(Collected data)
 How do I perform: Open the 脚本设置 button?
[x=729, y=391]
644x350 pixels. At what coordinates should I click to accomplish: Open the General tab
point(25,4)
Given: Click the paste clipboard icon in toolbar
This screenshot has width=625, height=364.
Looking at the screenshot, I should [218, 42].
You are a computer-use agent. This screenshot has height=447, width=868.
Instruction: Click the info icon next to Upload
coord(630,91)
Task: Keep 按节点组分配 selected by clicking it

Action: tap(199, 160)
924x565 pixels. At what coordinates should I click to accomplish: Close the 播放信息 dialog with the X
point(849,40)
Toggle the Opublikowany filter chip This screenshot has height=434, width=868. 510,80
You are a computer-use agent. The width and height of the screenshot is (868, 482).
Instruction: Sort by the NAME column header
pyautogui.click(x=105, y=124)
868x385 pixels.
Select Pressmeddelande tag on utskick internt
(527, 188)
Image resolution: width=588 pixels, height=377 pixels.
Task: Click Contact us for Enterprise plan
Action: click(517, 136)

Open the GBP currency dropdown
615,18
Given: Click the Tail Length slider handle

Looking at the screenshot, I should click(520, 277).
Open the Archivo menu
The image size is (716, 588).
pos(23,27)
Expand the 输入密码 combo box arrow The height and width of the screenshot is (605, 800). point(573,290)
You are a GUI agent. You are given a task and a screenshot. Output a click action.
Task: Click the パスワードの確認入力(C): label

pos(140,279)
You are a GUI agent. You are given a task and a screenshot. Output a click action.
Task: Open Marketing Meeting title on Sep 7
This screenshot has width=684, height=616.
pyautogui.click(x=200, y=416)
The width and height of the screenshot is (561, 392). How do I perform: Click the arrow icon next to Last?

* TASK REQUIREMENTS *
Among the records above, find the lines that contain "agent" and copy every one.

* OUTPUT BELOW *
You are a computer-use agent. This screenshot has height=447, width=868.
You are a computer-use agent. The width and height of the screenshot is (868, 482).
You are a GUI agent. You are given a task and a screenshot. Output a click action.
You are a GUI agent. You are given a task and a screenshot. Output a click action.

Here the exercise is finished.